To do
- 1) Condense the paragraph in the passage on Santa Clara law clinics that begins "The Katharine & George Alexander Community Law Center" into a short bulleted list that keeps its main facts.
- 2) Answer these questions from the passage on Santa Clara law clinics:
(a) Under whose supervision do students experience law practice?
(b) In which three areas does KGACLC offer free legal advice?
(c) Which courses offered by KGACLC can law students sign up for?
- 3) Carry on the passage on Santa Clara law clinics with a new paragraph that follows its last sentence.

Clinic and volunteer opportunities allow students to experience law practice from initial client contact to courtroom representation under attorney supervision. Lawyering skills such as interviewing, counseling, negotiation, and trial practice are fostered in these learning environments. Participation in these experiential programs enables Santa Clara students to serve the social justice needs of the surrounding community, while enhancing their legal education.

  • The Katharine & George Alexander Community Law Center (KGACLC) provides free legal services to low-income residents of Santa Clara County. Through its legal clinics, KGACLC offers free legal advice in the areas of Immigration, Consumer Rights and Workers’ Rights. Law students can sign up for the Skills 1 and Skills 2 courses offered by the KGACLC in the aforementioned areas. These courses involve an extensive classroom component that is complemented by hands-on experience as students handle legal procedures that may be as simple as writing a demand letter or as involved as preparing for and taking a case to court, all under the supervision of experienced attorneys. Many students cite their experience at the Community Law Center as “one of the best things” they ever did to launch their legal careers.

Extracted information
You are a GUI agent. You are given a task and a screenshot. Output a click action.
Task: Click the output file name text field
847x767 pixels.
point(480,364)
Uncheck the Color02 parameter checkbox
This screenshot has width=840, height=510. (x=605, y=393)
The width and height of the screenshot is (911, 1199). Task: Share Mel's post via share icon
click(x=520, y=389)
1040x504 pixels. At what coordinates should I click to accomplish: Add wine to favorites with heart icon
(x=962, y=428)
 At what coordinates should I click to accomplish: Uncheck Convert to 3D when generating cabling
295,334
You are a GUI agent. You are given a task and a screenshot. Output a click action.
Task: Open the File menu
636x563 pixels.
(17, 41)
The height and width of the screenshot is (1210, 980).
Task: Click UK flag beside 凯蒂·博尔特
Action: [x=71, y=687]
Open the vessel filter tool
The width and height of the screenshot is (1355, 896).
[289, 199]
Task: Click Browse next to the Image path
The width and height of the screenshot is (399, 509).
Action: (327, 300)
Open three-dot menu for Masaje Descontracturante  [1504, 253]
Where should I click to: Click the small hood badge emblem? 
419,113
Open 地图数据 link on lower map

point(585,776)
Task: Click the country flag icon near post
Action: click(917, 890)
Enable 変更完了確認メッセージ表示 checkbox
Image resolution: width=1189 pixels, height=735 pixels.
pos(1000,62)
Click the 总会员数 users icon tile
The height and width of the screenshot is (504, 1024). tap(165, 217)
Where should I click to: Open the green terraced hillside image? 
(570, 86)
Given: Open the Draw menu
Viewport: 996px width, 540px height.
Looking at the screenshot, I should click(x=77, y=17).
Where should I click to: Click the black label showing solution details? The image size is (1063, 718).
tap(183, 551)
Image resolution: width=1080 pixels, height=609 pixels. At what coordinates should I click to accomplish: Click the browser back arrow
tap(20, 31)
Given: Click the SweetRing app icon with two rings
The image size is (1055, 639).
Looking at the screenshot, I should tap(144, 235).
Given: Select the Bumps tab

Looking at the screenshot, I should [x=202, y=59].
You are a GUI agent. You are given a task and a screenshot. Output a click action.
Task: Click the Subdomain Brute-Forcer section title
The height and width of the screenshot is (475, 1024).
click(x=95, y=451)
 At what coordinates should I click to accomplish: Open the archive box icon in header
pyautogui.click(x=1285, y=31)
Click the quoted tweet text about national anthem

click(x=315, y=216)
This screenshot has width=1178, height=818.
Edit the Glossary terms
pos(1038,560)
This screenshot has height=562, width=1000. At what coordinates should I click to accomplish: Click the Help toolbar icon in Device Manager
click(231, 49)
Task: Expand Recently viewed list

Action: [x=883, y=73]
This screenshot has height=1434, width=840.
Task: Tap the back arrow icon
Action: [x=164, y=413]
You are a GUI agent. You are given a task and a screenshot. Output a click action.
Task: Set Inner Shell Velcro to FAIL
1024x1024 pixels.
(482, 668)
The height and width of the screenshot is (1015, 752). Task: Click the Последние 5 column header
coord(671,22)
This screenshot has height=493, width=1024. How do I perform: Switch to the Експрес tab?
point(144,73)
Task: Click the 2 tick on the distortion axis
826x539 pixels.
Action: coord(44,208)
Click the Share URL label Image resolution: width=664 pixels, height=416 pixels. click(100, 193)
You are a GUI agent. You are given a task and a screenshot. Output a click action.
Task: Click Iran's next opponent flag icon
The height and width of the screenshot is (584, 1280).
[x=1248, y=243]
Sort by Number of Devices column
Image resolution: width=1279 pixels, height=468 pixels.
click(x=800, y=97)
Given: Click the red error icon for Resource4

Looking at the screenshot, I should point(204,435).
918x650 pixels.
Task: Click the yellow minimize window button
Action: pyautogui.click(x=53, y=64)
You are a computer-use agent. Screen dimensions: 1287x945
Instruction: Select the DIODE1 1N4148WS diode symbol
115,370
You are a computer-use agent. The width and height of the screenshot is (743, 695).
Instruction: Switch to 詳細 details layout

Results of the tasks
- 1)
- The Katharine & George Alexander Community Law Center (KGACLC) gives free legal services to low-income Santa Clara County residents.
- Its clinics give free legal advice on Immigration, Consumer Rights and Workers' Rights.
- Law students can take its Skills 1 and Skills 2 courses in these areas.
- The courses pair extensive classroom work with hands-on legal tasks, from writing a demand letter to taking a case to court, supervised by experienced attorneys.
- Many students call the experience "one of the best things" they did to launch their legal careers.

- 2)
(a) Attorneys supervise the students.
(b) Immigration, Consumer Rights and Workers' Rights.
(c) Skills 1 and Skills 2.

- 3)
  • The Pro Bono Recognition Program works with students to identify volunteer placements with practicing attorneys in a number of legal organizations, including a district attorney or public defender’s office, as well as pro bono placements to benefit clients who cannot afford legal services. Student placements offer experience in a range of legal issues, including immigration and political asylum, housing and eviction, environmental law, and child advocacy. Students volunteering at least 50 hours per year receive special recognition.
  • The Northern California Innocence Project (NCIP) is a clinical program developed by the Santa Clara University Criminal Defense Clinic. NCIP identifies prisoners with innocence claims and provides direct services to them. NCIP serves as a resource center for the legal community in innocence cases.
  • The Death Penalty Clinic provides students with the opportunity to be involved in the defense of a capital case. Each student will be paired with an attorney who represents a person either charged with or convicted of a capital offense. The student will be involved in the preparation of both the guilt phase and the penalty phase including gathering of physical and forensic evidence, preparation of discovery requests and responses, investigation and preparing life histories and mitigating evidence and maintaining regular client contact.